==== Task material ====

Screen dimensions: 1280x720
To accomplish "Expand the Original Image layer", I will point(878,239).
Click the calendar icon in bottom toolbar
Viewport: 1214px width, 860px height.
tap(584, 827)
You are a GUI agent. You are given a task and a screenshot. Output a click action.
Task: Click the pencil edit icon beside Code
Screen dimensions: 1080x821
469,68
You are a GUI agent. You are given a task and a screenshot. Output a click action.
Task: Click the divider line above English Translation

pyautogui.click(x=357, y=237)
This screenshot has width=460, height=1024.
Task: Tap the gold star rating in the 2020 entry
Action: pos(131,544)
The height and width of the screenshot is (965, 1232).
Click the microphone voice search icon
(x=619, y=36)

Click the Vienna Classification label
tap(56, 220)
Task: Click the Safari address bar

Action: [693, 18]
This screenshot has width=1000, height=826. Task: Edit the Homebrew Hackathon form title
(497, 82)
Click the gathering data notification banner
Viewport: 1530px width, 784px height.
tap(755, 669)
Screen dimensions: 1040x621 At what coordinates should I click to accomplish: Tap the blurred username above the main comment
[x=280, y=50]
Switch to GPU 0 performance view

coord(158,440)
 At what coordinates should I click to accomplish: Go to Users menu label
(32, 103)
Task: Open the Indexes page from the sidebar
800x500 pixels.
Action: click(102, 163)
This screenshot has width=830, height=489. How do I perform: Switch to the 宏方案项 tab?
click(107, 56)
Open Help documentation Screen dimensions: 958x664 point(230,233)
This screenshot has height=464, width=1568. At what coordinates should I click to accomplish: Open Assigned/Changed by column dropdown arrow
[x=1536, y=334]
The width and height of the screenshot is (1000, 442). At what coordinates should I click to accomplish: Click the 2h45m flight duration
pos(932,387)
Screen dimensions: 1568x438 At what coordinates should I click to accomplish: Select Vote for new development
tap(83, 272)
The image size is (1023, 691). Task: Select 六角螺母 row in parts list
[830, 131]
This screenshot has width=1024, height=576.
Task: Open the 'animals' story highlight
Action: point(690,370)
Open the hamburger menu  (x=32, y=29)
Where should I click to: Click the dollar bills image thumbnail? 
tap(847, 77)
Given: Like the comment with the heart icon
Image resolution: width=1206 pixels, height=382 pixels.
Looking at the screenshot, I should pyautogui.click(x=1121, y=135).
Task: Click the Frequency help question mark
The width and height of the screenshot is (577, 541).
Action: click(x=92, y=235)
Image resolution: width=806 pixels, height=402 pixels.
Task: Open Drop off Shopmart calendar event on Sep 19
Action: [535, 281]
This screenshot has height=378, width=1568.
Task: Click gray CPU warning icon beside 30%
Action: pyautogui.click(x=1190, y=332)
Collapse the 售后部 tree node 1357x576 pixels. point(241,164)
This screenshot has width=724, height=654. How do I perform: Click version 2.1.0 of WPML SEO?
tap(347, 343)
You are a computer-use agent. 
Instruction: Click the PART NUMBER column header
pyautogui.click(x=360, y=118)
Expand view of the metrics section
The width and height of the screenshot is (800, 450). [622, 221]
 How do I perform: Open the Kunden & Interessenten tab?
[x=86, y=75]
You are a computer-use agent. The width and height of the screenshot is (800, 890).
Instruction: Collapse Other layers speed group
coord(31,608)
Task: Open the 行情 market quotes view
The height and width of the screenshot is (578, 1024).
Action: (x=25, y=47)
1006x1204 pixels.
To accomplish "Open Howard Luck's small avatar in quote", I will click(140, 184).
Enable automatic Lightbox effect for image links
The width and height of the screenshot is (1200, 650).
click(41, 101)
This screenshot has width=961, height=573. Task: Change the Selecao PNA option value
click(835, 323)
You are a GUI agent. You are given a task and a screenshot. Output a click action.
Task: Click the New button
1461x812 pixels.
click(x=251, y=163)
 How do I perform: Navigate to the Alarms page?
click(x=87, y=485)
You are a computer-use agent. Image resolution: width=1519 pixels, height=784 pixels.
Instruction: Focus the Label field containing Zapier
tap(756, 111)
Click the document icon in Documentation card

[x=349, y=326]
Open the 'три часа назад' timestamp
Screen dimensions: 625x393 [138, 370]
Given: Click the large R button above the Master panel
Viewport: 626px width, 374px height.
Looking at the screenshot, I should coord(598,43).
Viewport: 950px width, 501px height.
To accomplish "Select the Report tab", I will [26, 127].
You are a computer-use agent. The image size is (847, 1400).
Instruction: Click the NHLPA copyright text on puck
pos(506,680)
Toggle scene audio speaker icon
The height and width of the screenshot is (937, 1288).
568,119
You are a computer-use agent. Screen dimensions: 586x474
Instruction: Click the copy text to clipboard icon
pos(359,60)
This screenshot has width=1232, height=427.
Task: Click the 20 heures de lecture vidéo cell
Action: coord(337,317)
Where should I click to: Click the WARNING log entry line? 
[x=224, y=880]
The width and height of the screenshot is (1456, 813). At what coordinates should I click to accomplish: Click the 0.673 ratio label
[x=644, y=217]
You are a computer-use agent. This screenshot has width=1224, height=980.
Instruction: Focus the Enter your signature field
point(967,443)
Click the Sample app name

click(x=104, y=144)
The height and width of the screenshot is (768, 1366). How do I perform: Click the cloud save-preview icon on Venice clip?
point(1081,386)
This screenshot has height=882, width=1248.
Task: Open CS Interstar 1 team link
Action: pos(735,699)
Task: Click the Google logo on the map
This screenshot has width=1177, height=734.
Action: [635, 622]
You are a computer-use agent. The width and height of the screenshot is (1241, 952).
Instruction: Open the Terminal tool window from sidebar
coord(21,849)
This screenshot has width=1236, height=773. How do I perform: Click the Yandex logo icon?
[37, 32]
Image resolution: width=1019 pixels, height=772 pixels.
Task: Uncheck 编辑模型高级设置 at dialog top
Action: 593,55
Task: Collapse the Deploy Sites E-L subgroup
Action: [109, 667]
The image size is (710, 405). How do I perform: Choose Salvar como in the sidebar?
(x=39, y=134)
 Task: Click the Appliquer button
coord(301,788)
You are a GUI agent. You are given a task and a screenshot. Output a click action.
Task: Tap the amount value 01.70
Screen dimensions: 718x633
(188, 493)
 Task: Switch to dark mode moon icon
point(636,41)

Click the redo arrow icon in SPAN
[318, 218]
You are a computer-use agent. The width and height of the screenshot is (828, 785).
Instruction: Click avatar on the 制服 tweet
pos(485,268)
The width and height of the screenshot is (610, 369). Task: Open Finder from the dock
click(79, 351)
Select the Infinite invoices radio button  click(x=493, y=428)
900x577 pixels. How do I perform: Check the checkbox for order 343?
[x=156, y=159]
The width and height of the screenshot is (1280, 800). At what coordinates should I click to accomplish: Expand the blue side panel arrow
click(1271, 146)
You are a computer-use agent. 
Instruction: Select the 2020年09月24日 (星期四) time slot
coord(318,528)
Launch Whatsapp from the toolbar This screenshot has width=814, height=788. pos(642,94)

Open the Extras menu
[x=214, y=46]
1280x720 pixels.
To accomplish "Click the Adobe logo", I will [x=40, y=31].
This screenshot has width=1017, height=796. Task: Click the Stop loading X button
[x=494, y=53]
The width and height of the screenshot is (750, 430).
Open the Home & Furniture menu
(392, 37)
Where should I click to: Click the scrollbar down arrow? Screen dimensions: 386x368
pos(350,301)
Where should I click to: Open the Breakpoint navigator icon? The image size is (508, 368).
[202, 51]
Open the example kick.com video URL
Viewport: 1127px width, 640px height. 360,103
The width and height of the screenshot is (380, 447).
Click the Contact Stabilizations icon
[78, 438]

====

**Instructions for the task**
Would you copy out exactly the lines above that start at the one containing "Open Help documentation" and end at the one containing "Task: Click the Frequency help question mark", inclusive?

**Task solution**
Open Help documentation Screen dimensions: 958x664 point(230,233)
This screenshot has height=464, width=1568. At what coordinates should I click to accomplish: Open Assigned/Changed by column dropdown arrow
[x=1536, y=334]
The width and height of the screenshot is (1000, 442). At what coordinates should I click to accomplish: Click the 2h45m flight duration
pos(932,387)
Screen dimensions: 1568x438 At what coordinates should I click to accomplish: Select Vote for new development
tap(83, 272)
The image size is (1023, 691). Task: Select 六角螺母 row in parts list
[830, 131]
This screenshot has width=1024, height=576.
Task: Open the 'animals' story highlight
Action: point(690,370)
Open the hamburger menu  (x=32, y=29)
Where should I click to: Click the dollar bills image thumbnail? 
tap(847, 77)
Given: Like the comment with the heart icon
Image resolution: width=1206 pixels, height=382 pixels.
Looking at the screenshot, I should pyautogui.click(x=1121, y=135).
Task: Click the Frequency help question mark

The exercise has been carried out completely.